[Stored data]
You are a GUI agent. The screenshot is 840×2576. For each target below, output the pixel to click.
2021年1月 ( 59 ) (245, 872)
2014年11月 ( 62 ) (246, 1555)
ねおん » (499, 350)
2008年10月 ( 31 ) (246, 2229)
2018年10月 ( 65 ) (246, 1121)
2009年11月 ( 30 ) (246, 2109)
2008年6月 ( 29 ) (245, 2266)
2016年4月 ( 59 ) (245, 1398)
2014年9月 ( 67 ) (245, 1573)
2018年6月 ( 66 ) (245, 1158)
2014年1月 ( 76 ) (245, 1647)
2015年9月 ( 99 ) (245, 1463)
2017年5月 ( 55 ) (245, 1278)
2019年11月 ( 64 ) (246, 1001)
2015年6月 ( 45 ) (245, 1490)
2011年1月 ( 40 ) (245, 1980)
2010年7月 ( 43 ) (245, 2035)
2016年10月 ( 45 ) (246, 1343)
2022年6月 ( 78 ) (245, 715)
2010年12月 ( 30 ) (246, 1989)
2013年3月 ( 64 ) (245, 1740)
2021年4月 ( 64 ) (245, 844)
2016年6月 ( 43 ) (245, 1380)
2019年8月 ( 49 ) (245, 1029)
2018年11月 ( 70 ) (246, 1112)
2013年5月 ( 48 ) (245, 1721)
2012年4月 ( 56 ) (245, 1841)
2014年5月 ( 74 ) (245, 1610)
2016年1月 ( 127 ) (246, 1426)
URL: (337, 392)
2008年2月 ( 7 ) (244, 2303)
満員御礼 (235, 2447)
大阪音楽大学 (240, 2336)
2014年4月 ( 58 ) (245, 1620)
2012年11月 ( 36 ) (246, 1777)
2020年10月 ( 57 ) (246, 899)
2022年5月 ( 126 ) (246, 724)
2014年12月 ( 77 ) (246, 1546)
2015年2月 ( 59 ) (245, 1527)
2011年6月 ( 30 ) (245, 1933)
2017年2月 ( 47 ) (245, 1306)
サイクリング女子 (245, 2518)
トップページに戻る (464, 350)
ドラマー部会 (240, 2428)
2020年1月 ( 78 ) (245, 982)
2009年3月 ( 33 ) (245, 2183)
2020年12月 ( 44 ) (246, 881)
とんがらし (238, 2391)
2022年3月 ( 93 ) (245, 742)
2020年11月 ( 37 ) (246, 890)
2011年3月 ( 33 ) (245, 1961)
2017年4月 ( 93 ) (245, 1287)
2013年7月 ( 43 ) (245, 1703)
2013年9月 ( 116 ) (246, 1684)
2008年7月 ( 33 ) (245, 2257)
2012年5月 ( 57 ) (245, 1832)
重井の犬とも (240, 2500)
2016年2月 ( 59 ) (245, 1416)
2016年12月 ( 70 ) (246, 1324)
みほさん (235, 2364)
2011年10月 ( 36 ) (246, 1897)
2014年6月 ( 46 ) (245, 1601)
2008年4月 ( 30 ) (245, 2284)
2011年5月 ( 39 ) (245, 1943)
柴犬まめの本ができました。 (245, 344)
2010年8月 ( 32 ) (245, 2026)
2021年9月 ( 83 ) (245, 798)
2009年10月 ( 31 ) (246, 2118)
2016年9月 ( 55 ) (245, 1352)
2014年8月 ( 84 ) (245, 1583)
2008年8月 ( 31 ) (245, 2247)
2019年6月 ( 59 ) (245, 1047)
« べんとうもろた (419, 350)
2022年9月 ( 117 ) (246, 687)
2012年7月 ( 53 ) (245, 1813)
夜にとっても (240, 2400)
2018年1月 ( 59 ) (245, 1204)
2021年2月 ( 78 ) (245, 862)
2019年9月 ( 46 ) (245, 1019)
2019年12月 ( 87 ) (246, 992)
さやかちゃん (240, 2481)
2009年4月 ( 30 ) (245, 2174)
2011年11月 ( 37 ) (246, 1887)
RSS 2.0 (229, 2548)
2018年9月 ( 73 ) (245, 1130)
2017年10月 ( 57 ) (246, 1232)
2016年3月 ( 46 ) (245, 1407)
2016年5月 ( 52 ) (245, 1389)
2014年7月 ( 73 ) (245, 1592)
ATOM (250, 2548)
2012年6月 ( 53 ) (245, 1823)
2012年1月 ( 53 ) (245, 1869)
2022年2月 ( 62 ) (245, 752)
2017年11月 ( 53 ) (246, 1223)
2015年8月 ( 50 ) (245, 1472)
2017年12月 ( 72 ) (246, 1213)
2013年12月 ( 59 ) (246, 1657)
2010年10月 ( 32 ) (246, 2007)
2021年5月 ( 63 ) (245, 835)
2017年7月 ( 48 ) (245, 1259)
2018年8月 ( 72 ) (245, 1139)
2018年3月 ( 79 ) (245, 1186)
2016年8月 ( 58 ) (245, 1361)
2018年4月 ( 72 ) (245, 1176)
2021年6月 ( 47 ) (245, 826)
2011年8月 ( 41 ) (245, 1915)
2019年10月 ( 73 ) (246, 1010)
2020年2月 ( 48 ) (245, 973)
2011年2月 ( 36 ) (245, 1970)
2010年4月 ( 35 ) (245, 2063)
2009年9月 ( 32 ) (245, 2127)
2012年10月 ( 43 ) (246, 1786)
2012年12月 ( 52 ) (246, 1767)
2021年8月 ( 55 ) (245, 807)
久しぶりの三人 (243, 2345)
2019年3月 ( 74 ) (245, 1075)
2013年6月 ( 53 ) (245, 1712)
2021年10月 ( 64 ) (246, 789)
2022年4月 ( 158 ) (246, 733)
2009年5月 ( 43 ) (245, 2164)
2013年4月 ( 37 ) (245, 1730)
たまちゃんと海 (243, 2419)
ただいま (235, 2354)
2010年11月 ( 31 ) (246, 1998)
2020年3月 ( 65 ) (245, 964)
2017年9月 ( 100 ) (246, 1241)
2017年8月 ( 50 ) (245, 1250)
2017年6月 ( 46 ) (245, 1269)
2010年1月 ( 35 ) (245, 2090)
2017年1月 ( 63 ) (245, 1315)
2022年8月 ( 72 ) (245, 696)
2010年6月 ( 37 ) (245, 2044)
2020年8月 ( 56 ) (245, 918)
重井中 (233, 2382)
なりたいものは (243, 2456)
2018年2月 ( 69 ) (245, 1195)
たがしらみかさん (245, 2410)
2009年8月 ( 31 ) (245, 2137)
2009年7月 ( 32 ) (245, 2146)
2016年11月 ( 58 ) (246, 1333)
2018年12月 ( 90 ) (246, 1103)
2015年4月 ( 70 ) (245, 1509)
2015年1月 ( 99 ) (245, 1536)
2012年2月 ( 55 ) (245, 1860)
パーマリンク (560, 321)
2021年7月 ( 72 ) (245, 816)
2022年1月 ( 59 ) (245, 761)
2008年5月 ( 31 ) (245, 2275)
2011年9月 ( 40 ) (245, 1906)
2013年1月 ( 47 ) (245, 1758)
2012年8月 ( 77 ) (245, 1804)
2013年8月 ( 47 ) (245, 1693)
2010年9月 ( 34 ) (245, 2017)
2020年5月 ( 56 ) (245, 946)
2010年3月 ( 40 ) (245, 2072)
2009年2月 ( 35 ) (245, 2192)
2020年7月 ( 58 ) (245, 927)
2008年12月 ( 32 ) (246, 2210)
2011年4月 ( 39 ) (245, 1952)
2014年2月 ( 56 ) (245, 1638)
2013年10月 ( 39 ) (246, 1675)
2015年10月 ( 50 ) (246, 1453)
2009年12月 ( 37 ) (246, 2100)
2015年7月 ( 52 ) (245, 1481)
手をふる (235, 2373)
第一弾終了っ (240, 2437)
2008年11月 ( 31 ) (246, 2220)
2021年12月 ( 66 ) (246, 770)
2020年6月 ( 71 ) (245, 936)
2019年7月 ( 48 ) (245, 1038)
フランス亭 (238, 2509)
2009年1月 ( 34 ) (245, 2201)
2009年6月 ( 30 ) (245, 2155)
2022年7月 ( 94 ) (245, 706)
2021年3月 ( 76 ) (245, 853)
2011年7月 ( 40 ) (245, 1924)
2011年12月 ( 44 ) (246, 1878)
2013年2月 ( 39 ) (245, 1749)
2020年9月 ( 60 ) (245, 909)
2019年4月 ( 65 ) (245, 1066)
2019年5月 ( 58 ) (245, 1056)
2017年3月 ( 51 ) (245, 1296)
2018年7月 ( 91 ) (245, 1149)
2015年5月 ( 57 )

§ WORK INSTRUCTION: Give back, unchanged, every line from the one with "2021年7月 ( 72 ) (245, 816)" to the end of the entries above.

§ EXERCISE RESULT:
2021年7月 ( 72 ) (245, 816)
2022年1月 ( 59 ) (245, 761)
2008年5月 ( 31 ) (245, 2275)
2011年9月 ( 40 ) (245, 1906)
2013年1月 ( 47 ) (245, 1758)
2012年8月 ( 77 ) (245, 1804)
2013年8月 ( 47 ) (245, 1693)
2010年9月 ( 34 ) (245, 2017)
2020年5月 ( 56 ) (245, 946)
2010年3月 ( 40 ) (245, 2072)
2009年2月 ( 35 ) (245, 2192)
2020年7月 ( 58 ) (245, 927)
2008年12月 ( 32 ) (246, 2210)
2011年4月 ( 39 ) (245, 1952)
2014年2月 ( 56 ) (245, 1638)
2013年10月 ( 39 ) (246, 1675)
2015年10月 ( 50 ) (246, 1453)
2009年12月 ( 37 ) (246, 2100)
2015年7月 ( 52 ) (245, 1481)
手をふる (235, 2373)
第一弾終了っ (240, 2437)
2008年11月 ( 31 ) (246, 2220)
2021年12月 ( 66 ) (246, 770)
2020年6月 ( 71 ) (245, 936)
2019年7月 ( 48 ) (245, 1038)
フランス亭 (238, 2509)
2009年1月 ( 34 ) (245, 2201)
2009年6月 ( 30 ) (245, 2155)
2022年7月 ( 94 ) (245, 706)
2021年3月 ( 76 ) (245, 853)
2011年7月 ( 40 ) (245, 1924)
2011年12月 ( 44 ) (246, 1878)
2013年2月 ( 39 ) (245, 1749)
2020年9月 ( 60 ) (245, 909)
2019年4月 ( 65 ) (245, 1066)
2019年5月 ( 58 ) (245, 1056)
2017年3月 ( 51 ) (245, 1296)
2018年7月 ( 91 ) (245, 1149)
2015年5月 ( 57 )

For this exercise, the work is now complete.